ダンク馬具工房②

屋敷へ帰宅。


話し合いの結果、”ブリちゃん先生”と言う名称でまとまった。

ペーレの苦笑いが印象的だったが…


太陽の日、3ヶ月ぶりにダンク馬具工房へと王都観光を兼ねて皆で向かう。


今日はオーリとオリビアと3人で店に入る。皆は近辺の商店などを見て歩いてる。

店のドアを開けると私の顔を見た白髪のダンクさんが笑顔で応対してくれる


「お久しぶりです、リゼル様。今日はグリフ様の鞍の調整でしょうか?」


「うん、お久しぶりですダンクさん。それもあるんですけど特注の馬車って作れますか?あと馬が欲しいのですが扱ってますか?」


「え?馬車と馬ですか?私がコーチビルダーなので馬車の方は作れますが…特注と言われますと一体どのような馬車でしょうか?」


私は昨日、オーリに作って貰った見本と模型を手渡す。


半楕円形の鋼鉄を成形して作った板バネ、それを重ねてまとめる。馬車のキャリッジ本体を乗せて振動を抑えるためのものでようはサスペンション。


車輪の軸穴用にベアリングの見本を木製で作ってもらっている。


この世界の馬車はサスペンションとベアリングがない。


模型を使って説明をする。


「これを馬車に使うのですね…なるほど、こういう構造で…流石は賢者様です…これが成功すれば馬車の振動がだいぶ抑えることができそうです」


ダンクのつばを飲み込む音が聞こえる。奥から3人の職人とお爺さんが出てくる。


「賢者様じゃ…賢者様のおかげでダンク馬具工房が繁盛いたしました。ありがとうございます…」


お爺さんが涙ぐみながら感謝し続ける。ダンクさんに顔が似てるからダンクさんの祖父さんかな?

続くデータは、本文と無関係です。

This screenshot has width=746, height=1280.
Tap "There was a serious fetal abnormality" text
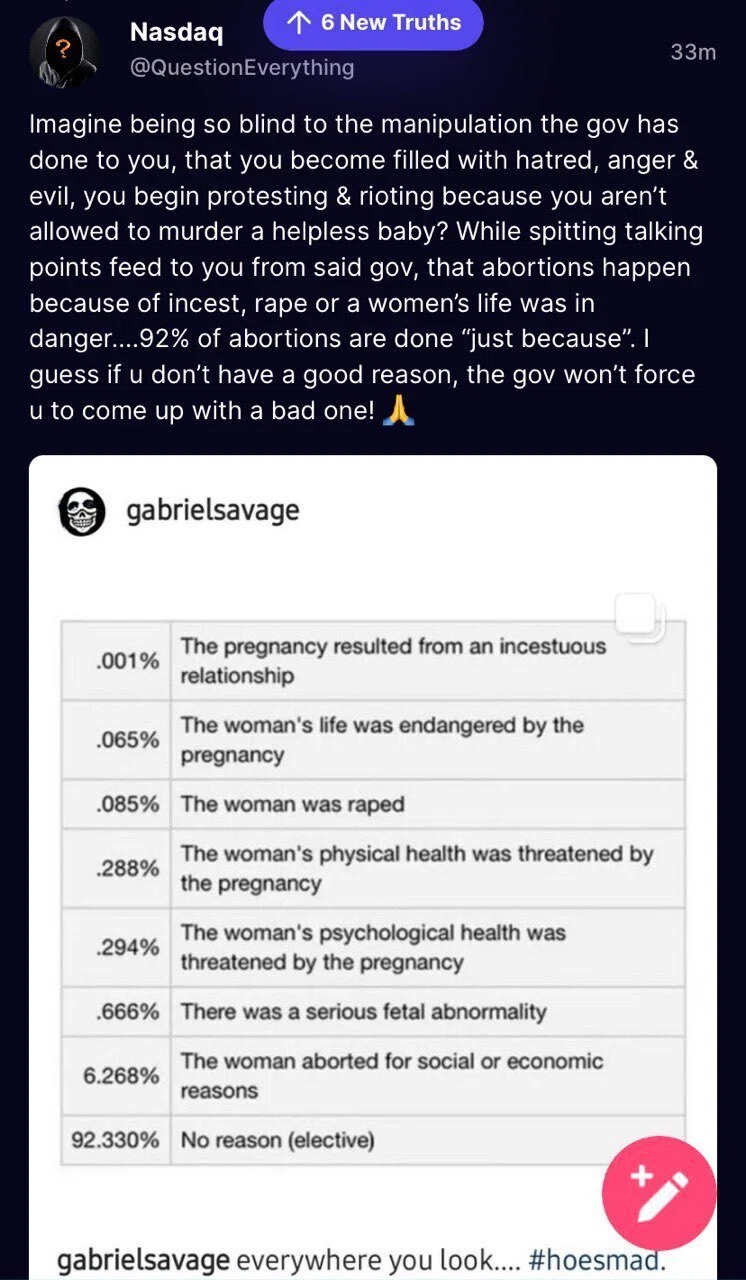(363, 1011)
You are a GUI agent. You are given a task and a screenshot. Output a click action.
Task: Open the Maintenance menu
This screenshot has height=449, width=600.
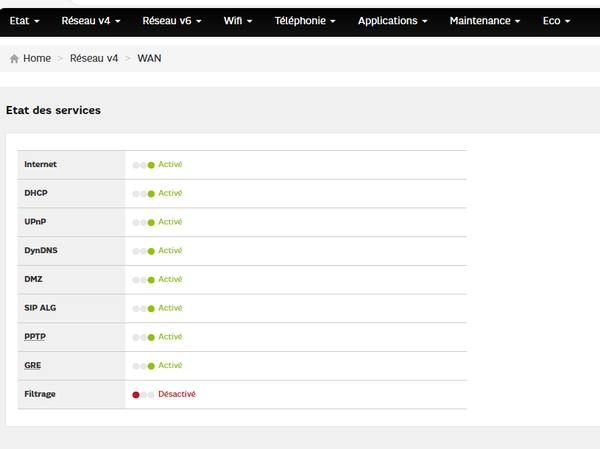(485, 21)
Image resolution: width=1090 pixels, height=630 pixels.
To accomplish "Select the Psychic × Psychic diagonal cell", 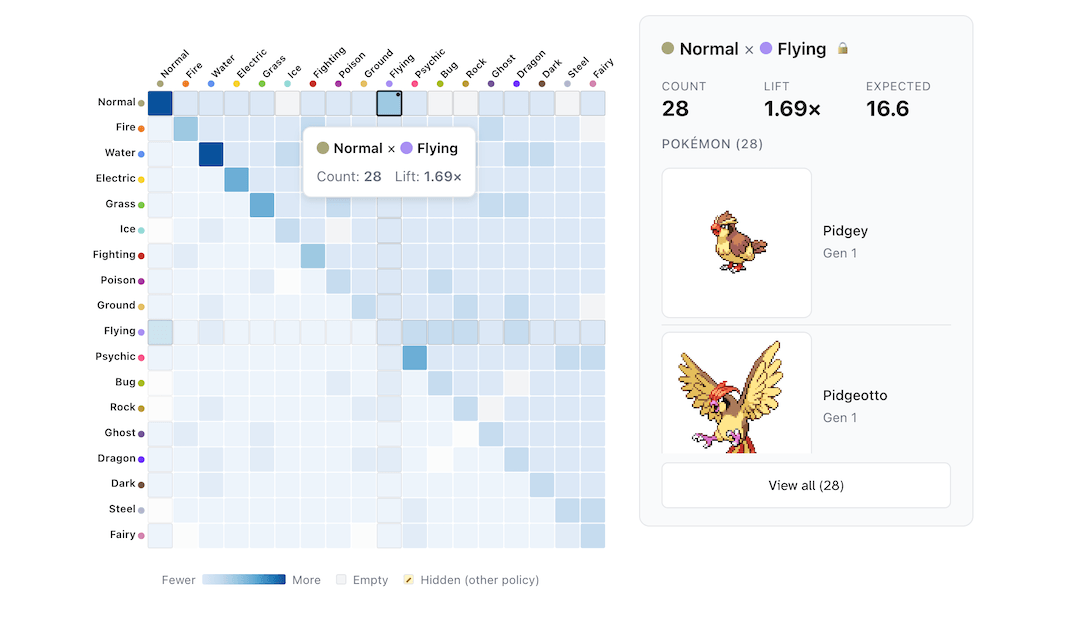I will coord(415,357).
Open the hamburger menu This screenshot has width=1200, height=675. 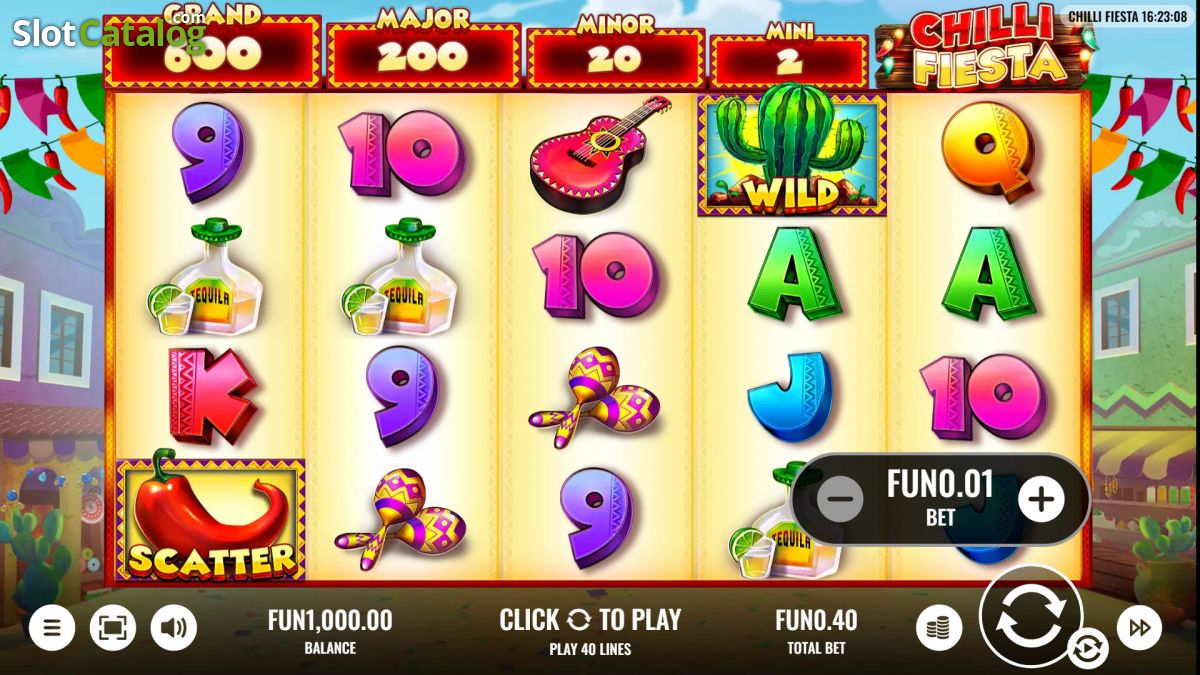(52, 628)
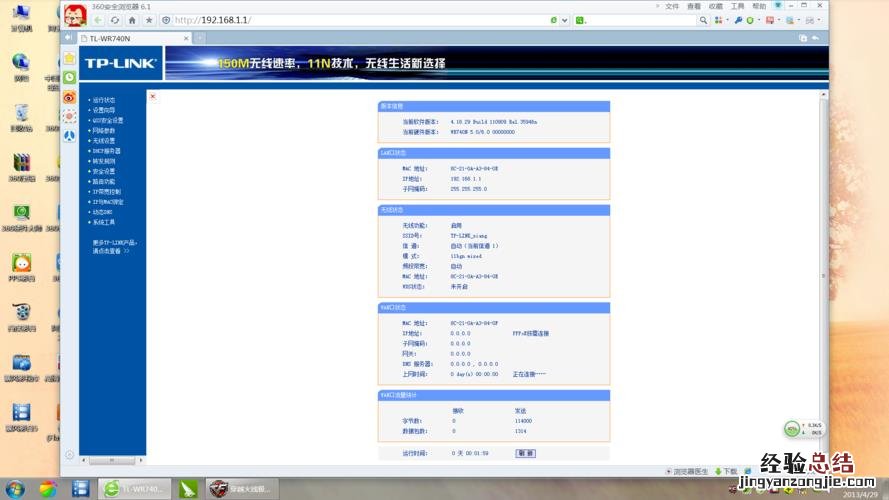889x500 pixels.
Task: Click the 360 browser avatar logo
Action: tap(74, 15)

「おい、爺さんやめろ恥ずかしいだろ。それに今は依頼の話をしてる最中だ」


「おぉ。新しい依頼ですか予約を全て後回しにしてすぐに取り掛からせていただきます」


「爺さん勝手に決めるな!結果そうなるんだけどよ…」


「親方、賢者様の依頼は一体?」


ダンクは3人の職人と祖父に今回の模型を見せながら説明する。

そこでオーリが説明を補足する。


「俺はドワーフ族のオーリ。鋼の板はサスペンション。長さを変えた鋼の楕円の板を重ねる。重さを吸収して板に分散させる。鋼が元に戻ろうとすることで弾力を出す。それで馬車本体の揺れを抑える。回る受け軸はベアリング。車輪につける。回転がスムーズになる。乗り心地良くなる。馬車の大きさ、タイヤの大きさに合わせた特注のものを俺が屋敷で作る」


「ドワーフ族の方が王都に!?はじめましてダンク馬具工房の代表をしているダンクです。この見本をお作りになられた方ですね、どうりで素晴らしい出来栄えで。これは1から馬車の構造を作り直さなければなりません。馬車の革命がうちの工房から始まる…」


「親方!やりましょう!!歴史に名を残しましょう!!」


「孫よ、これはダンク馬具工房に託された天命だ。他の仕事は一旦キャンセルしなさい」


「リゼル様。この特注の馬車は是非、ダンク馬具工房で作らせて下さい。必ずやお気に召す馬車を完成させてみせます!」


「うん、それじゃお願い。あと、完成したら陛下と閣下に見せるから内密にやってほしいかな?」


「へ…陛下と閣下にですか!?」


「良いものは国中に広めるからね。最初の馬車はお金かかっても良いから揺れの少ないものを作ってね。6人乗りの馬車を我が家用に3台お願いします。オーリさんがサスペンションとベアリング作ってくれるから試作品の作成とかサイズ調整とかは屋敷に伝えてくれて良いからね。オーリさんやる気だしてるから、あと戦馬が欲しいのだけど、知り合いに厩舎いませんか?」


「はい、見本を見ながら設計をしてみます。オーリ様は作業にご協力お願いできますか?」


「問題ない。俺は鍛冶職人。完璧なものを作る。馬車を作るのは初めてだ。楽しみだ。よろしく」


「ありがとうございます。リゼル様、知り合いの厩舎までご案内いたします。王都から一時間ほどの場所にあるのですがお時間は大丈夫ですか?」


時間は大丈夫と伝えるとダンクは貸馬の手配を急いで若い職人に走らせる。

待ってる時間にグリフを召喚して鞍の調整をしてもらう。


3ヶ月ぶりに会うダンク馬具工房の皆のことを覚えていたらしくグリフは可愛い声で鳴く。


そんなグリフを見てダンクさんたちは萌えている。お爺さんは拝み始めている。


馬車革命…移動革命…王国の流通改革につながる一日であった。